- **Brief**: Could you copy out every line of the data where the word "About" occurs?

=-=-=-=-=

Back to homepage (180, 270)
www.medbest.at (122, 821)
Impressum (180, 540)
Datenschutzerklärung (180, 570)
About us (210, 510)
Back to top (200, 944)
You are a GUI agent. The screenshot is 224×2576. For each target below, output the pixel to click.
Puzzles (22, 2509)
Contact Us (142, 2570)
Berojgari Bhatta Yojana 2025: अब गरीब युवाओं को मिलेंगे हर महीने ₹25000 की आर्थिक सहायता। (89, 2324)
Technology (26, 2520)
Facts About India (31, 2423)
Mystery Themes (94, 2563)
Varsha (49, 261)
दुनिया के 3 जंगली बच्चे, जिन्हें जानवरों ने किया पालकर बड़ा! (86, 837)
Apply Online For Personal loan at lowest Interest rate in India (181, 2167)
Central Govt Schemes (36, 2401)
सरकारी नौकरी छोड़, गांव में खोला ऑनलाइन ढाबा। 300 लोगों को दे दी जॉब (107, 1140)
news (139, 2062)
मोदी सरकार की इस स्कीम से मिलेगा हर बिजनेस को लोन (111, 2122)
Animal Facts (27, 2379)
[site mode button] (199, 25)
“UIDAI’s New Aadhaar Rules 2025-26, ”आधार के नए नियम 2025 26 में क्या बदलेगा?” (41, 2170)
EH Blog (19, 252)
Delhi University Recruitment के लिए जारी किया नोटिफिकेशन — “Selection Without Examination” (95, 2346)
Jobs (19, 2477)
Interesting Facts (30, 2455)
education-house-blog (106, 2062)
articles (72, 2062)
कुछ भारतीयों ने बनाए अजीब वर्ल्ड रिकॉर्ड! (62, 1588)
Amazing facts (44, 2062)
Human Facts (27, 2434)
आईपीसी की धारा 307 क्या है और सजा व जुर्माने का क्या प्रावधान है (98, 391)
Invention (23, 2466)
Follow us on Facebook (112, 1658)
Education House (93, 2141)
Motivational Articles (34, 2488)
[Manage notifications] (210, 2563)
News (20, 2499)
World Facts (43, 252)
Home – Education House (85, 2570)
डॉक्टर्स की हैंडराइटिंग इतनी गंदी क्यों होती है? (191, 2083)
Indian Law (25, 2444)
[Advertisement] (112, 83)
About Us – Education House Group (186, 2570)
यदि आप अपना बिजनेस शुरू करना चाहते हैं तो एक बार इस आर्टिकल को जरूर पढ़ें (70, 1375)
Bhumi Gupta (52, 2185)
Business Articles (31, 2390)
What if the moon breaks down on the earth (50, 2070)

=-=-=-=-=

- **Task result**:
About us (210, 510)
Facts About India (31, 2423)
About Us – Education House Group (186, 2570)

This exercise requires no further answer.